The above exception was the direct cause of the following exception:
NameError Traceback (most recent call last) Cell In[62], line 2 1 #transform the train and test data according to generated features. ----> 2 f_x_train, f_x_val = transform(x_train, x_val, features, n_jobs=1)

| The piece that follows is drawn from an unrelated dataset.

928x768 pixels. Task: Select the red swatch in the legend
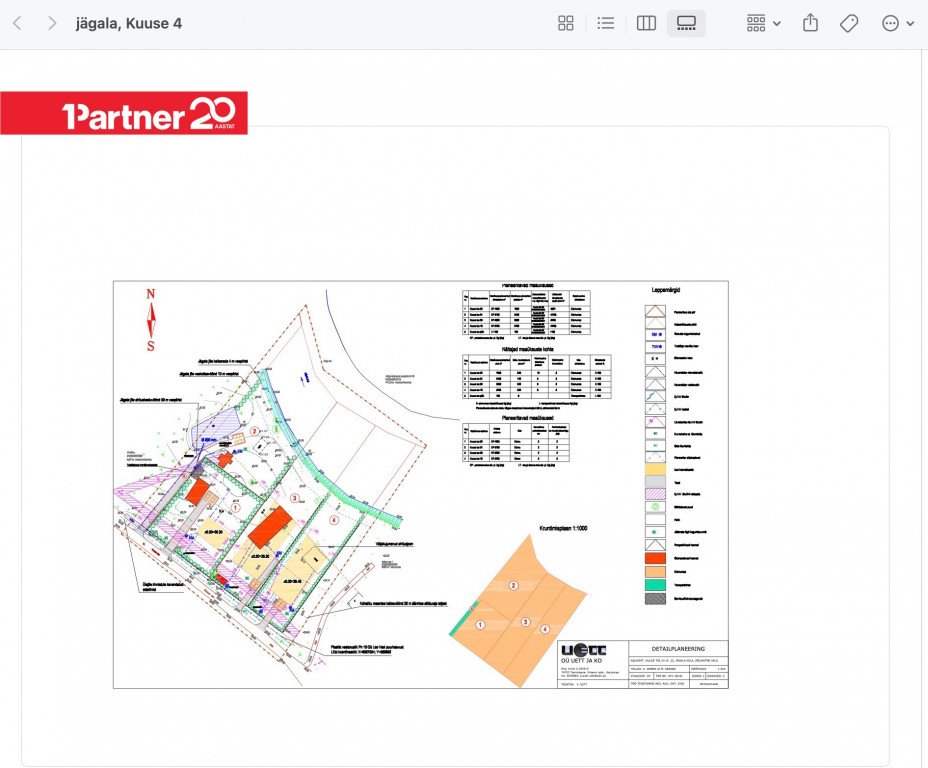pyautogui.click(x=655, y=558)
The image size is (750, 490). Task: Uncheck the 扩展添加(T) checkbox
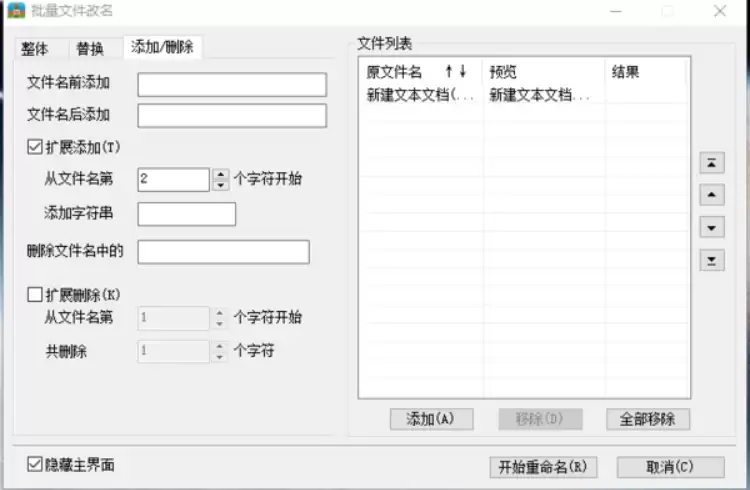pyautogui.click(x=35, y=147)
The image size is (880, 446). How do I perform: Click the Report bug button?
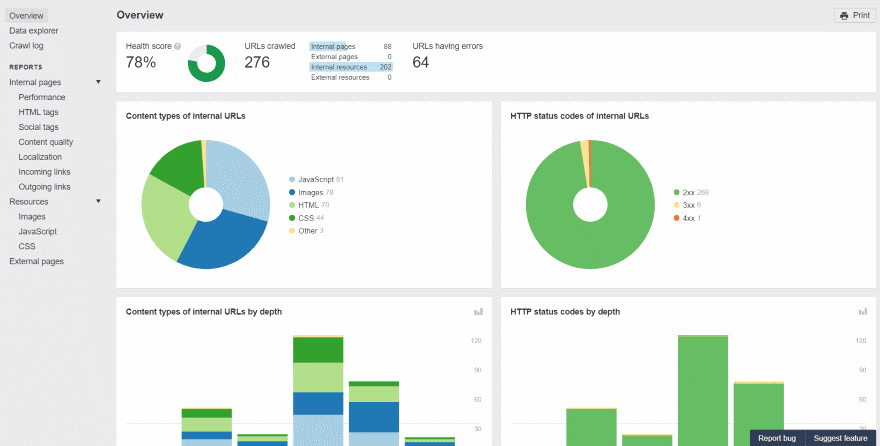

File /opt/conda/lib/python3.10/site-packages/openfe/utils.py:147, in transform(X_train, X_test, new_features_list, n_jobs, name) 145 cat_feats = [] 146 for i, res in enumerate(results): --> 147 is_cat, d1, d2, f = res.result() 148 names.append('autoFEf%d' % i + name) 149 names_map['autoFEf%d' % i + name] = f
File /opt/conda/lib/python3.10/concurrent/futures/_base.py:451, in Future.result(self, timeout) 449 raise CancelledError() 450 elif self._state == FINISHED: --> 451 return self.__get_result() 453 self._condition.wait(timeout) 455 if self._state in [CANCELLED, CANCELLED_AND_NOTIFIED]:
File /opt/conda/lib/python3.10/concurrent/futures/_base.py:403, in Future.__get_result(self) 401 if self._exception: 402 try: --> 403 raise self._exception 404 finally: 405 # Break a reference cycle with the exception in self._exception 406 self = None
NameError: name 'exit' is not defined
It seems that the error comes from _data = pd.read_feather('./openfe_tmp_data.feather', columns=base_features).set_index('openfe_index')
. But credited
is not in the columns. Are you trying to run multiple openfe processes in the same machine?
only one openfe process am runing it on kaggle notebook .
The following code produced an error on the transform function. The fit function works correctly. This error is reproduced for every feature in the original dataset.